銀時たちは、アンナとシュライバーから、可能な限り彼らの情報公開できる範囲で、あの最後の映像や第六天波旬に関する有力な話を聞いていた。
やがて、シュライバー達の話を聞き終えたウェイバーは、シュライバー達の話を聞く前に立てた、バーサーカーに関する仮説が極めて有力である事を結論付けた。

「確かに、そのますたぁの推測やシュライバー殿達の話ならば、バーサーカーの映画にあったチグハグな場面切り替えや言葉の違和感についても無理なく説明ができるな」

これに対し、ライダーは、ウェイバーが自身のマスターである事を抜きにして、自分たちの抱いた違和感を解消するに足るものだと、ウェイバーの仮説に肯いた。
現時点において、このウェイバーの仮説を証明できる物証こそないものの、この場に居る銀時達からすれば、それでも充分に納得できるモノだった。
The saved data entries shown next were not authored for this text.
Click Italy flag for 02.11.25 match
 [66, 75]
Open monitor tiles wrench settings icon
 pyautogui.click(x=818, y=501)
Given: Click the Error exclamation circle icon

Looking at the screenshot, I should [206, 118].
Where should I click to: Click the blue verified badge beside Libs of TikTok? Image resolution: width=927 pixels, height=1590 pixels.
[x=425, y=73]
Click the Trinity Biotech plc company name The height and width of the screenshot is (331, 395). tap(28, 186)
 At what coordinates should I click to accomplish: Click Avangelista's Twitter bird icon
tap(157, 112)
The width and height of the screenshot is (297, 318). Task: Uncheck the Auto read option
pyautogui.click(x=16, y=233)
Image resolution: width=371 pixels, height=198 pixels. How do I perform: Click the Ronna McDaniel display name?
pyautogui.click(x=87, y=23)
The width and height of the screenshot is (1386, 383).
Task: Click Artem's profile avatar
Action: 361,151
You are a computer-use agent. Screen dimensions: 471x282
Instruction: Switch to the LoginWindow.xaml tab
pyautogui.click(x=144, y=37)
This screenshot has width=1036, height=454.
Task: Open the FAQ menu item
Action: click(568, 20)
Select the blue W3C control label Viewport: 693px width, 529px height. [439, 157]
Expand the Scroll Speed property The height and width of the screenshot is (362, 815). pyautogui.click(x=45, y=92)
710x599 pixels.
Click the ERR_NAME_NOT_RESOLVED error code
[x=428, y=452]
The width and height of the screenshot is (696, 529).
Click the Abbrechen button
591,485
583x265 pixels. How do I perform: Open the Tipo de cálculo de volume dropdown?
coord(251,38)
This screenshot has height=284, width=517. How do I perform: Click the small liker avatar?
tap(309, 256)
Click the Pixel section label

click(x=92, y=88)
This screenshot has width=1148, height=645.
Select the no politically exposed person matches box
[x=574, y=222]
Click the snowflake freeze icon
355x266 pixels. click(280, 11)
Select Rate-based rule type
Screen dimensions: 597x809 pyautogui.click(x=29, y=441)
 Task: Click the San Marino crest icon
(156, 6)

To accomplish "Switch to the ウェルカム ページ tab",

「なら、この兄ちゃんの話が正しけりゃ、俺達はとんでもない勘違いしているって事なんだよな」
「Jud.恐らく、あの変質者もそれを見越して、最後まで見るように勧めたのですね」

そして、銀時は厄介なことになったとぼやきながら、いかにも悩ましげに頭を掻きむしった。
もし、ウェイバーの仮説が正しいならば、銀時の言うように、自分たちが今まで、バーサーカーについて、とんでもない思い違いをしていた事に他ならなかった。
一方、ホライゾンも、だからこそ、メルクリウスという名の変質者も、ホライゾン達がその思い違いに気付いてもらうために、あの最悪の映画を最後まで見るように勧めたのだと、うんうんと頷きながら納得していた。

「なら、一応、どうするかだけ、ある程度決まった事だし、そろそろ、俺達も戻ろうぜ」
「そういえば、結構な時間話し込んでしまったな。先に戻った皆も待っているだろうな」
「案外、待ちくたびれて、飯でも喰っていたりしてんじゃねぇか?」


とここで、銀時は、以上の話を踏まえた上で、この六陣営会談に於ける方針が定まったので、そろそろ現実世界へと戻らないかと提案した。
この映画館と現実世界で、どういった時間の流れになっているのか不明だが、色々と話が長引いてしまった事もあり、途中で他のメンバーが現実世界に戻った時から相当な時間を費やしてしまったはずだった。
そういう事情もあるので、この銀時の提案に対し、ライダーとアーチャーもそれぞれの言葉で賛成しながら、先に戻ったメンバーたちが待っている現実世界に戻る事にした。
その現実世界では、バーサーカー襲来により、かなり最悪な状況になっている事など知らぬままに―――


第30話:六陣営会談・決


一方、予想外のバーサーカー襲来により、ヴェヴェルスブルク城内に設けられた六陣営会談の場は騒然となっていた。

「バーサーカー…!?」
「何故、貴様がここに…!?」
「くっ…!!」
「時臣殿、正純殿!! 自分たちの背後に…!!」
『…どうしろと?』

突如として、城の天井をぶち破り、円卓の中央に降り立ったバーサーカーと桜に対し、サーヴァント達は驚愕するマスター達や他の者を守るように即座に反応した。
―――“騎士団”を展開し、戦斧を手にするランサー。
―――マスターである真島に“虚無の魔石”を貸し与え、魔法陣を展開するキャスター。
―――銀時のいないまま、装甲した形態でアイリスフィールを守ろうとするセイバー。
―――咄嗟に、時臣や正純らを守るために飛び出してきた点蔵ら。
そして、各々のサーヴァント達は、襲来してきたバーサーカーにむけて、いつでも、刃を交える覚悟で臨戦態勢に入っていた。
ただし、はっきり言って、マスターである綺礼の方が戦闘に長けているアサシンだけは途方に暮れていたのだが…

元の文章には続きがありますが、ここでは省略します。